Costo de oportunidad

Sol de invierno

La reforma eléctrica es una forma artera de expropiación, porque no acude a la ley en la materia, que obligaría al Estado a dar audiencia previa a los expropiados e indemnizarlos.

En estas fechas hemos oído de todo respecto a la defensa que hacen el gobierno y sus partidarios de su terrible reforma eléctrica. Que si el costo de las renovables incluye el costo del respaldo (sic), preguntó la diputada Patricia Armendáriz. La secretaria Rocío Nahle argumentando que las grandes empresas no pueden usar el contrato de autoabastecimiento para entregar energía a sus socios (primera noticia desde que el esquema se implementó, a finales del siglo pasado), o argumentando que en invierno puede haber menos sol. Todo es muy triste y muy patético. La reforma eléctrica, de ser aprobada en los términos en los que se envió, será una tragedia económica.

La decisión ideológica, creada por gente que no sabe de energía, pero que entiende de política. Gente que no sabe qué es potencia, pero sí sabe qué es poder. Gente que no entiende de economía, pero sí de construcción de clientelas electorales.

La Comisión Federal de Electricidad tiene un mejor padrón que el del INE, porque saben qué domicilios están realmente ocupados y cuáles no, y aproximadamente cuánta gente vive en ellos. Saben si en un municipio hay alguna industria que genere algún valor económico. El presidente ya tuvo un experimento en su momento con la rebeldía civil en Tabasco con el pago de la electricidad. Imagínese a Manuel Bartlett decidiendo tarifas de electricidad con base en criterios electorales, no con base en la mezcla de generadores que alimentan a un nodo de la red.

Ningún país del mundo que haya creado órganos reguladores del sector energético, independientes del ciclo político, manejados con criterios técnicos, los ha disuelto. Al menos, ninguno que este columnista conozca.

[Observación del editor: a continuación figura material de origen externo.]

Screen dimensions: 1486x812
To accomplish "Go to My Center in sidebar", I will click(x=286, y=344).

La intermitencia e impredictibilidad (son dos cosas distintas) de las energías renovables es el último reducto técnico al que apelan gente como Nahle, Bartlett y Armendáriz para justificar su bodrio legislativo. Al respecto, hace unos meses mis excolegas del IMCO, Oscar Ocampo y Diego Díaz, usando datos del Centro Nacional de Control de Energía, mostraron con gráficas muy elocuentes que el ciclo del viento y el sol en México es más predecible que el precio Henry Hub del gas natural o el abasto de combustóleo. Es decir, es más fácil encontrar un buen meteorólogo que prediga el clima que un economista que anticipe qué va a pasar en un mercado.

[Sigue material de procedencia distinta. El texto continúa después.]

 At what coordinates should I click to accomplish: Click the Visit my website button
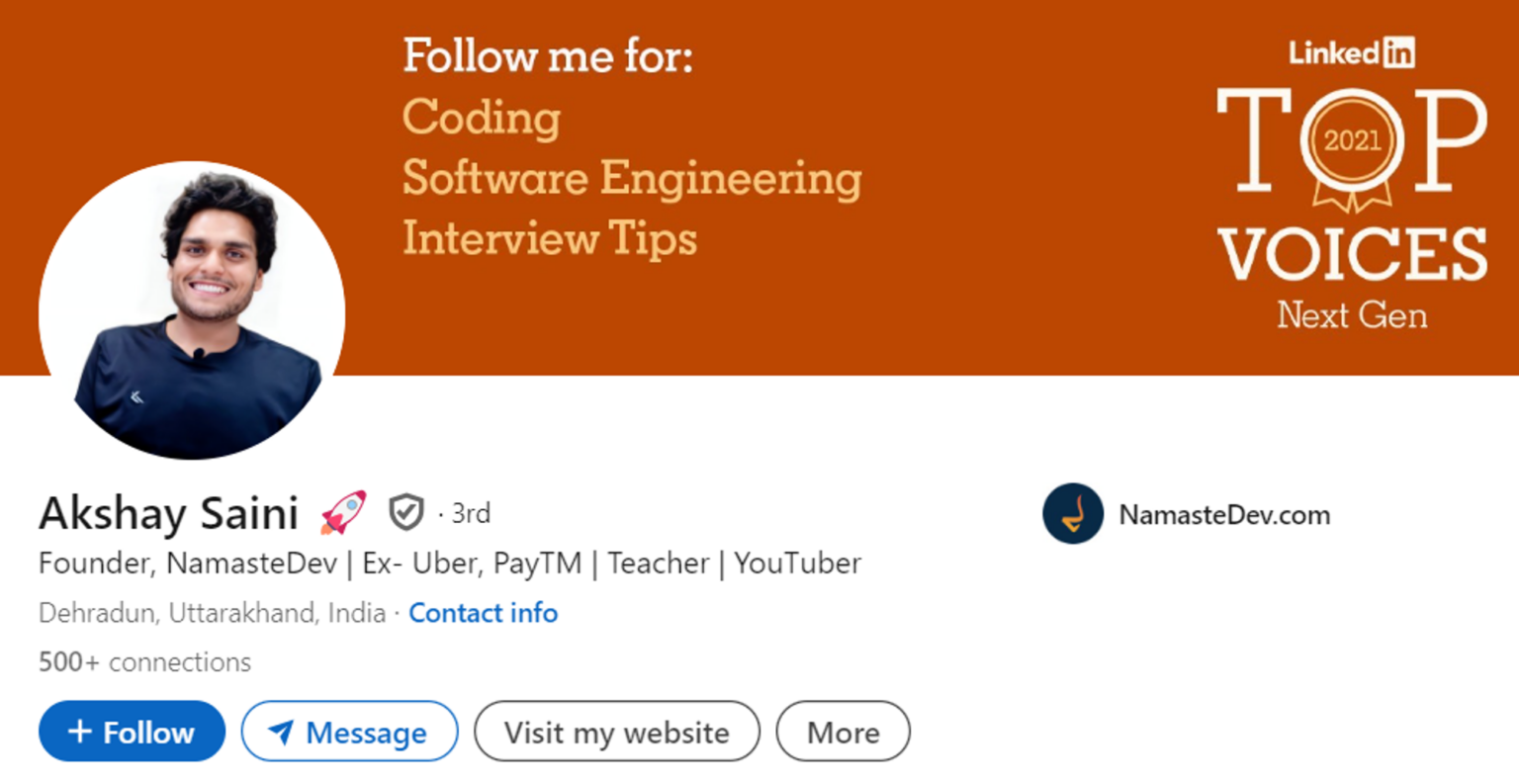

Es decir, las renovables son intermitentes, pero predecibles. Las fósiles son técnicamente constantes, si el abasto está garantizado; algo que los mercados no pueden lograr hoy porque las inversiones globales en energía fósil se han reducido.

México se está convirtiendo en un país donde el Estado, de manera facciosa, define los términos a su conveniencia para hacer pasar sus reformas. Rocío Nahle dice que no se expropiará un tornillo de las industrias limpias. Sin embargo, esto es una expropiación concomitante porque hace inviable el negocio de conjuntos de inversionistas establecidos a partir de un cambio arbitrario de reglas. De hecho, es una forma artera de expropiación, porque no acude a la ley en la materia, que obligaría al Estado a dar audiencia previa a los expropiados e indemnizarlos. La política actual de no hablar ni con opositores políticos, ni con ciudadanos que se oponen a las políticas del gobierno, le da un nuevo significado a la frase “ni los veo, ni los oigo”. Pero donde hay maldad, es en hacernos pasar a los ciudadanos críticos por opositores políticos.

En una entrega posterior, mostraremos el efecto que esto tendrá en la economía. Como se dijo antes, el monopolio gubernamental restringe cantidades de energía a los hogares, ya que las tarifas bajas están condicionadas a consumos bajos. Eso condena a la pobreza energética de la mayoría de las familias. En el caso de la industria, apretar las condiciones del monopolio, como pretende la contrarreforma, destruye la capacidad de competir en costos energéticos de todas las empresas en todos los sectores. Quieren expropiar el sol y el viento, pletórico de fotones y fuerzas transformables en kilowatts hora. Nos quieren condenar a la dependencia eterna del subsidio, para que nunca se nos ocurra morder la mano que nos alimenta.